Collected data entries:
########################################
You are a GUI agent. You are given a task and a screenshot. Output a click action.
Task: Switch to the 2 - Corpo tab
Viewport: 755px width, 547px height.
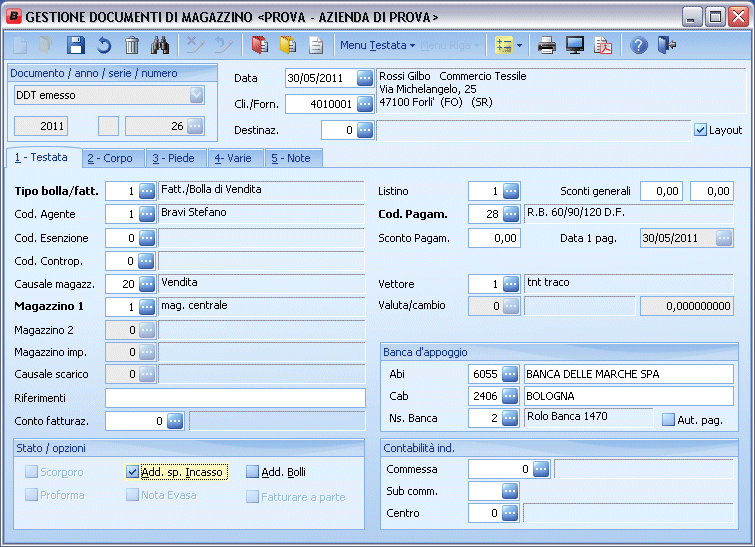[x=109, y=158]
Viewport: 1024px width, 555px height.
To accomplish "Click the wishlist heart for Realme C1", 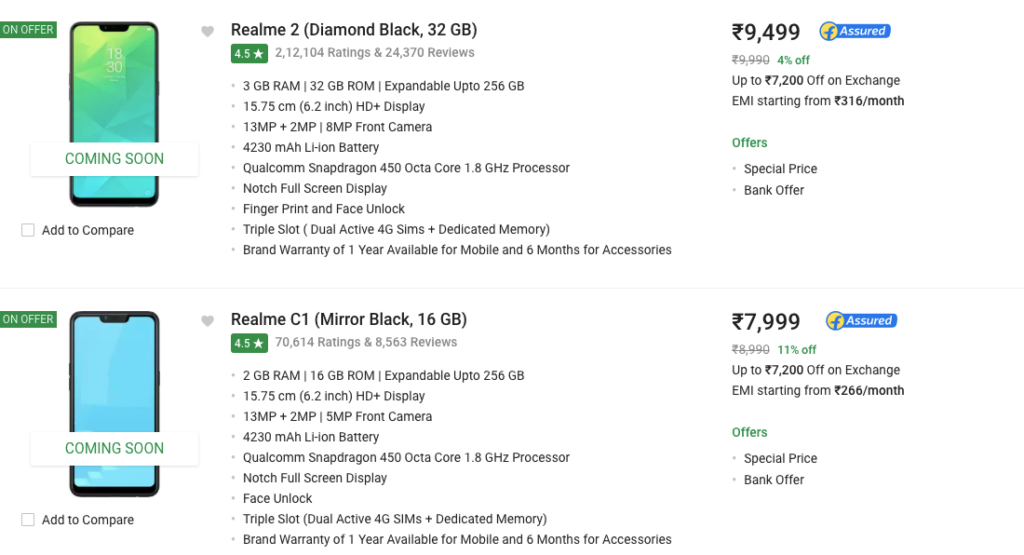I will 208,321.
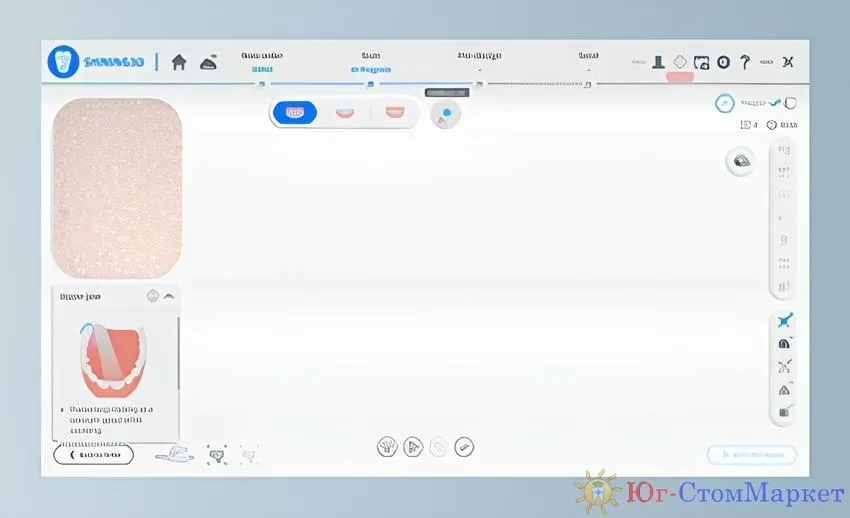The width and height of the screenshot is (850, 518).
Task: Collapse the jaw instruction panel chevron
Action: (x=169, y=296)
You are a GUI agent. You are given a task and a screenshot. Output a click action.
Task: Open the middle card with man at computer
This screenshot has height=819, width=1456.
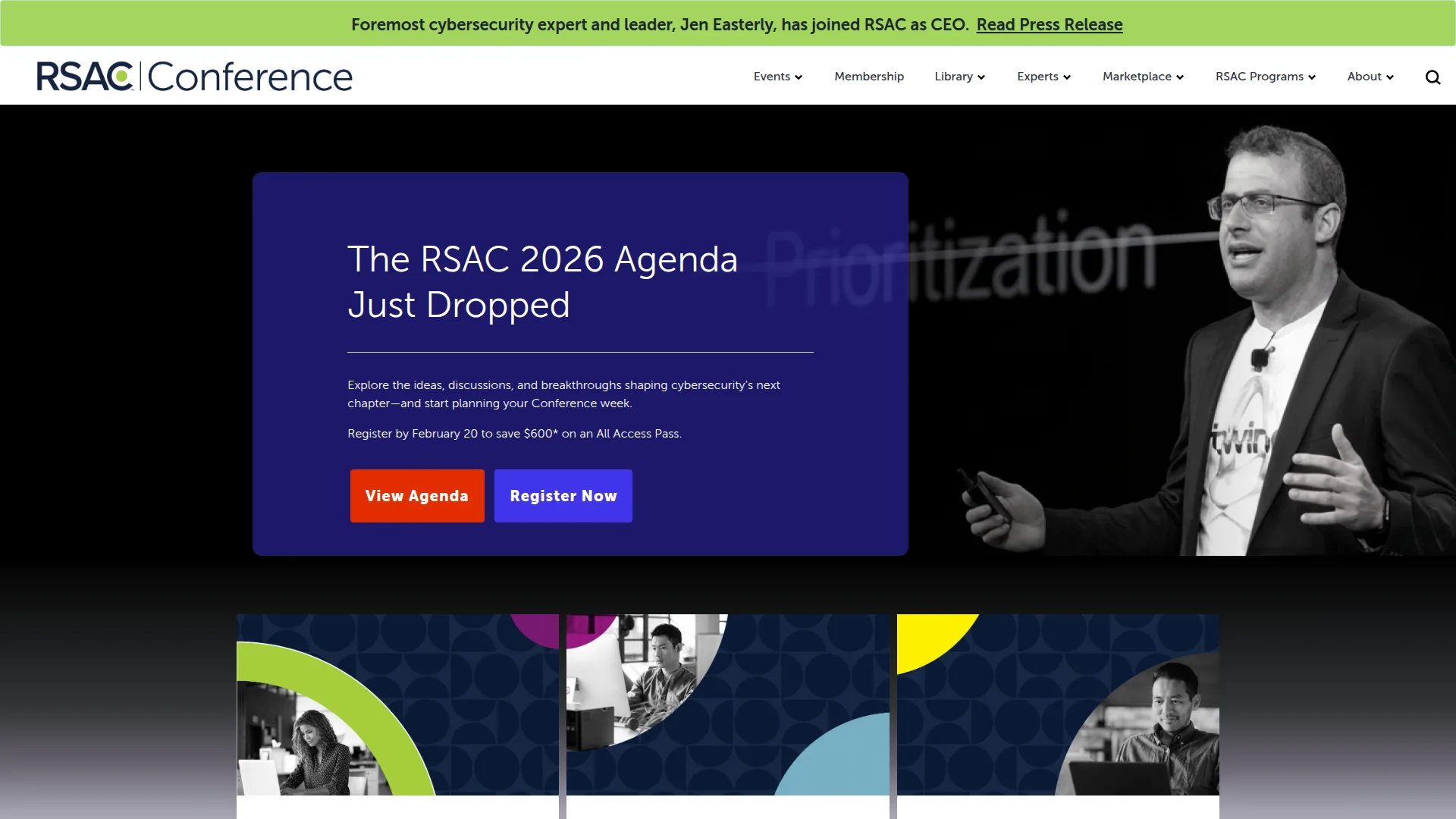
########################################
All lines from the start of the entries through the one with "Viewport: 1024px width, 555px height." are to be output exactly; omit the pictures.

You are a GUI agent. You are given a task and a screenshot. Output a click action.
Task: Switch to the 2 - Corpo tab
Viewport: 755px width, 547px height.
[x=109, y=158]
Viewport: 1024px width, 555px height.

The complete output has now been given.